# EXPLORE THE MATERIAL:
1. Translate this sentence from the passage on The Waltons below into Spanish: "Viewers did not choose between millions of options on streaming platforms but picked between one of three options."
2. Continue the passage on The Waltons below, starting after its last sentence.

# TEXT BLOCK:
_ _ _ _ _ _ _

In 1972 the Walton’s Christmas Special (The Homecoming: A Christmas Story) captured the US television audience. It was the pilot for what would become one of television’s most important series which would run for 9 years. Unlike today, there were three network channels at the time, CBS, NBC, and ABC. Viewers did not choose between millions of options on streaming platforms but picked between one of three options. You watched what the networks served up. This might sound limiting, but it created a sense of national unity around television shows that does not exist today. When the networks hit a homerun, that show played in almost every household.
The Waltons was that homerun for CBS. It was an unlikely choice in an era of tumult. The family around which the show revolved, the Waltons, was a stark contrast to the cultural changes of 1972, the year the pilot aired. The sexual revolution was underway, antiwar protests were raging, the civil rights movement was boiling in the streets, the hippies were gathering, the radical group called the Weatherman was blowing up buildings, and Nixon was in the Whitehouse. “American Pie,” by Don Maclean, was the biggest song of the year. It was a time of significant cultural shift. Into this mix, CBS decided to create a television show based on a solid, traditional family, whose members were faithful and loving toward one another. It pulled Americans back to a time that felt like a foreign land.

_ _ _ _ _ _ _

# DATA:

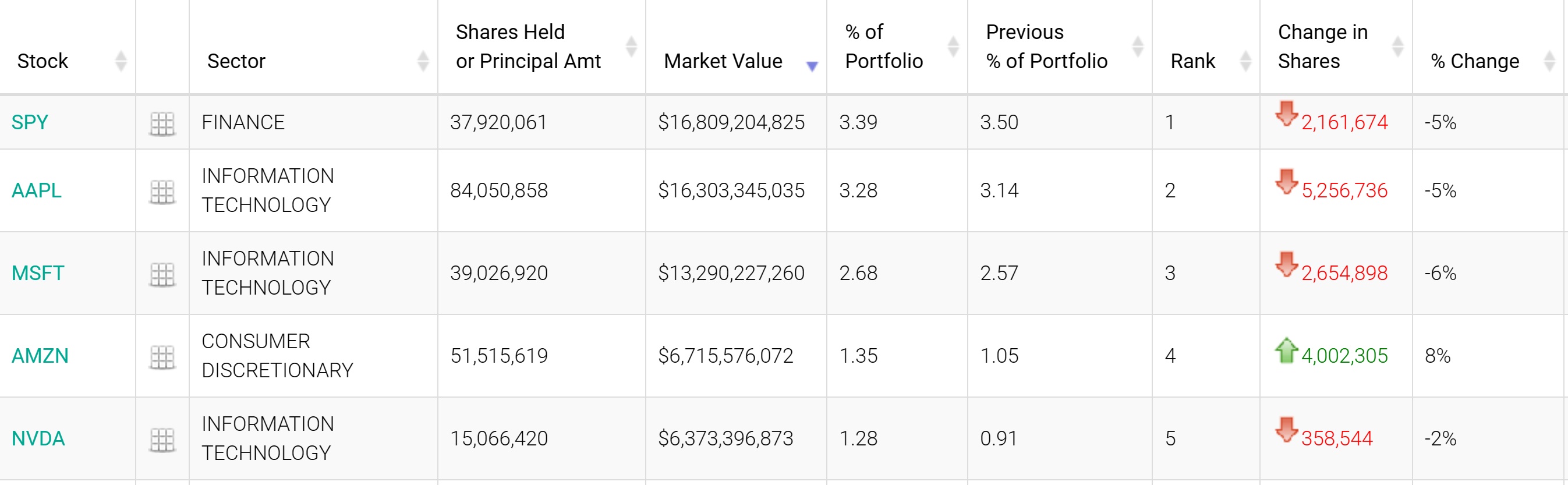Sort by Rank column arrows
Screen dimensions: 1568x485
[x=1245, y=61]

_ _ _ _ _ _ _

# ANSWERS TO THE EXERCISES:
1. Los espectadores no elegían entre millones de opciones en plataformas de streaming, sino que escogían entre una de tres opciones.

2.
The story is set in 1933, at the height of the Great Depression. John Walton Sr., the father of the seven Walton children, had left to find work. It was the only way to pay the bills and keep the family together. As Christmas approaches, the certainty of the father’s presence at Christmas begins to give way to worry. Would he make it? What would Christmas be like without him? Was he okay? How come he had not sent word?
The story captures the family's anticipation over Christmas set against this question of the missing father in palpable ways. It could not be Christmas without dad home. Yet, life had to go forward. The cows had to be brought in and milked. Olivia, the mother, went to the store to buy sugar with the little money they had left, highlighting the reason for John’s absence. Along the way, two boot-legging spinsters supply the family with “The Recipe,” providing a scandalous overlay to the otherwise staid family’s Christmas prep. All the while, concern grows, first unspoken and then spilling over. John-Boy, the oldest son, plays “the man of the house” role, telling the other kids about the importance of Christmas in light of the fact that their father was not there to play this important leadership role in the home.
As Christmas dinner draws closer, they hear a report of an overturned bus. Olivia sends John-Boy out to find the father. He experiences the larger world, gains perspective, and endears himself to the audience. And still, the tension around John’s absence builds.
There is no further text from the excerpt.